[[ SUPPLIED ENTRIES, beginning ]]

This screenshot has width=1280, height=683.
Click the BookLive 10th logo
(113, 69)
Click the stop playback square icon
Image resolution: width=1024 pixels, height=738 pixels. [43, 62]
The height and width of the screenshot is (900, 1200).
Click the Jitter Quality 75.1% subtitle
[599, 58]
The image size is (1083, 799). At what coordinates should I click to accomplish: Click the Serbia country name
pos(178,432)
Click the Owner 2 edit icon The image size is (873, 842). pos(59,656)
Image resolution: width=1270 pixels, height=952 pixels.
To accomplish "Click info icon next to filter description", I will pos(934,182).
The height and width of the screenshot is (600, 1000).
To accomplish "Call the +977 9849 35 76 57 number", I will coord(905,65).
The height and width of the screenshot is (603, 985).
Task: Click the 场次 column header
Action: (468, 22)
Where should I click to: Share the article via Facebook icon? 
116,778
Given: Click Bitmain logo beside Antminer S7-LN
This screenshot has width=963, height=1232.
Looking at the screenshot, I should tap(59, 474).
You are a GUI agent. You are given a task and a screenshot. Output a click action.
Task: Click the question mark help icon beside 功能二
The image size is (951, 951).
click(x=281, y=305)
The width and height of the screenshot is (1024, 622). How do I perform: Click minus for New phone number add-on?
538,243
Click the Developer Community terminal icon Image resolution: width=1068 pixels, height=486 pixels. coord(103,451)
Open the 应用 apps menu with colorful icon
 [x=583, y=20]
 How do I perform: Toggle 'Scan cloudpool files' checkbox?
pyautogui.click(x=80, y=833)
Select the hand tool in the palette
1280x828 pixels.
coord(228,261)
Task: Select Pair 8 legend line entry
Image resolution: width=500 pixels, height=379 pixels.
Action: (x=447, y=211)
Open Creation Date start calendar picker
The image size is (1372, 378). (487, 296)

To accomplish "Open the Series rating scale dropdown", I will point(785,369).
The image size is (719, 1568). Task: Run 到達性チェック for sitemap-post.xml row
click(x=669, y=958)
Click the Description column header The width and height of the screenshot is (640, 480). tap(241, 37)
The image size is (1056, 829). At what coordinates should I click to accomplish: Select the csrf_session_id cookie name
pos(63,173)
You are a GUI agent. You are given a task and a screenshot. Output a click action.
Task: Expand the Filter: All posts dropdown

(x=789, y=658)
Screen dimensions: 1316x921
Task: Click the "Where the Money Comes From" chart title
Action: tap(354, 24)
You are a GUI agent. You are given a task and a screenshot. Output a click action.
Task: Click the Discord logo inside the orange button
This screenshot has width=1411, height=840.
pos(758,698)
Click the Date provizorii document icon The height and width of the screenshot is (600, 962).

[[ SUPPLIED ENTRIES, end ]]

(TASK DETAILS) Above are the records; copy exactly the lines from the line with "Click the Jitter Quality 75.1% subtitle" through the line with "Image resolution: width=1270", both included.

(RESPONSE BOX)
Click the Jitter Quality 75.1% subtitle
[599, 58]
The image size is (1083, 799). At what coordinates should I click to accomplish: Click the Serbia country name
pos(178,432)
Click the Owner 2 edit icon The image size is (873, 842). pos(59,656)
Image resolution: width=1270 pixels, height=952 pixels.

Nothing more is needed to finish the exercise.